On Sep 16, 2013, at 1:05 PM, Antoine Pitrou wrote:
On Mon, 16 Sep 2013 15:48:54 -0400 Brett Cannon
wrote: So I would like to propose the following API change:
- Path.stat() (and stat-accessing methods such as get_mtime()...) returns an uncached stat object by default
- Path.cache_stat() can be called to return the stat() *and* cache it for future use, such that any future call to stat(), cache_stat() or a stat-accessing function reuses that cached stat
In other words, only if you use cache_stat() at least once is the stat() value cached and reused by the Path object. (also, it's a per-Path decision)

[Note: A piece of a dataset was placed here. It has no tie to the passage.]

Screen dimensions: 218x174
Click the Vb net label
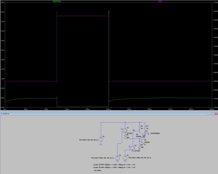click(x=144, y=137)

Any reason why stat() can't get a keyword-only cached=True argument instead? Or have stat() never cache() but stat_cache() always so that people can choose if they want fresh or cached based on API and not whether some library happened to make a decision for them?
1. Because you also want the helper functions (get_mtime(), etc.) to cache the value too. It's not only about stat().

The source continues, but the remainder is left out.